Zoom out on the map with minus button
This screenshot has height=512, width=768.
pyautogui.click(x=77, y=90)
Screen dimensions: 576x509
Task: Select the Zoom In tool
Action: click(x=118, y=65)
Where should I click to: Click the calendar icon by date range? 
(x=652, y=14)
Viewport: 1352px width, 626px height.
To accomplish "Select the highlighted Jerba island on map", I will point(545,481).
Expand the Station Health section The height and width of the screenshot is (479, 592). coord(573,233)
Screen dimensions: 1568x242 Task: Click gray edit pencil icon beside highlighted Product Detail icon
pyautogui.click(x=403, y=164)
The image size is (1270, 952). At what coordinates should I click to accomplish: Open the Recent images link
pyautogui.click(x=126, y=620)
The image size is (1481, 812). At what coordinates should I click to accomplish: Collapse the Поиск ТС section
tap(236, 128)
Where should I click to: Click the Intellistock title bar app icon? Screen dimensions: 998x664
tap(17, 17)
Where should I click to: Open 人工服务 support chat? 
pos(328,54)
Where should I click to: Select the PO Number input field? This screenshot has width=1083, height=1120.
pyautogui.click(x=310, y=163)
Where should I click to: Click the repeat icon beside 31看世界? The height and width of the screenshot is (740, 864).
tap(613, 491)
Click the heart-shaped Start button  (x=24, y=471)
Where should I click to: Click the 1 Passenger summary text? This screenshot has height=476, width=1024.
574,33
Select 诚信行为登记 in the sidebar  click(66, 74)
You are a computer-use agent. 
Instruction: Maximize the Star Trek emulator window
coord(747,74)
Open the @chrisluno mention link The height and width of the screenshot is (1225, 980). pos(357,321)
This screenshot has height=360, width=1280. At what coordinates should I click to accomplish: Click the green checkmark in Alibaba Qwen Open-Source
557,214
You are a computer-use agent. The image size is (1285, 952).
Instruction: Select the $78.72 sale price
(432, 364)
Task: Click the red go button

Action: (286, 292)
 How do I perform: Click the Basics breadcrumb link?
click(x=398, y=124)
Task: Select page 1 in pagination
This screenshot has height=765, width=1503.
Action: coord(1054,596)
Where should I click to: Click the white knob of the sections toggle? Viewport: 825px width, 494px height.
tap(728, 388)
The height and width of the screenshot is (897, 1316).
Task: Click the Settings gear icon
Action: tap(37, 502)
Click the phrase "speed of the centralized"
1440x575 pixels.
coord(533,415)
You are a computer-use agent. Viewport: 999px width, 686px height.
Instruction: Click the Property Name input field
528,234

**The task**: Please write out all of the data above again, word for word, leaving nothing out and changing nothing.

**Written response**:
Zoom out on the map with minus button
This screenshot has height=512, width=768.
pyautogui.click(x=77, y=90)
Screen dimensions: 576x509
Task: Select the Zoom In tool
Action: click(x=118, y=65)
Where should I click to: Click the calendar icon by date range? 
(x=652, y=14)
Viewport: 1352px width, 626px height.
To accomplish "Select the highlighted Jerba island on map", I will point(545,481).
Expand the Station Health section The height and width of the screenshot is (479, 592). coord(573,233)
Screen dimensions: 1568x242 Task: Click gray edit pencil icon beside highlighted Product Detail icon
pyautogui.click(x=403, y=164)
The image size is (1270, 952). At what coordinates should I click to accomplish: Open the Recent images link
pyautogui.click(x=126, y=620)
The image size is (1481, 812). At what coordinates should I click to accomplish: Collapse the Поиск ТС section
tap(236, 128)
Where should I click to: Click the Intellistock title bar app icon? Screen dimensions: 998x664
tap(17, 17)
Where should I click to: Open 人工服务 support chat? 
pos(328,54)
Where should I click to: Select the PO Number input field? This screenshot has width=1083, height=1120.
pyautogui.click(x=310, y=163)
Where should I click to: Click the repeat icon beside 31看世界? The height and width of the screenshot is (740, 864).
tap(613, 491)
Click the heart-shaped Start button  (x=24, y=471)
Where should I click to: Click the 1 Passenger summary text? This screenshot has height=476, width=1024.
574,33
Select 诚信行为登记 in the sidebar  click(66, 74)
You are a computer-use agent. 
Instruction: Maximize the Star Trek emulator window
coord(747,74)
Open the @chrisluno mention link The height and width of the screenshot is (1225, 980). pos(357,321)
This screenshot has height=360, width=1280. At what coordinates should I click to accomplish: Click the green checkmark in Alibaba Qwen Open-Source
557,214
You are a computer-use agent. The image size is (1285, 952).
Instruction: Select the $78.72 sale price
(432, 364)
Task: Click the red go button

Action: (286, 292)
 How do I perform: Click the Basics breadcrumb link?
click(x=398, y=124)
Task: Select page 1 in pagination
This screenshot has height=765, width=1503.
Action: coord(1054,596)
Where should I click to: Click the white knob of the sections toggle? Viewport: 825px width, 494px height.
tap(728, 388)
The height and width of the screenshot is (897, 1316).
Task: Click the Settings gear icon
Action: tap(37, 502)
Click the phrase "speed of the centralized"
1440x575 pixels.
coord(533,415)
You are a computer-use agent. Viewport: 999px width, 686px height.
Instruction: Click the Property Name input field
528,234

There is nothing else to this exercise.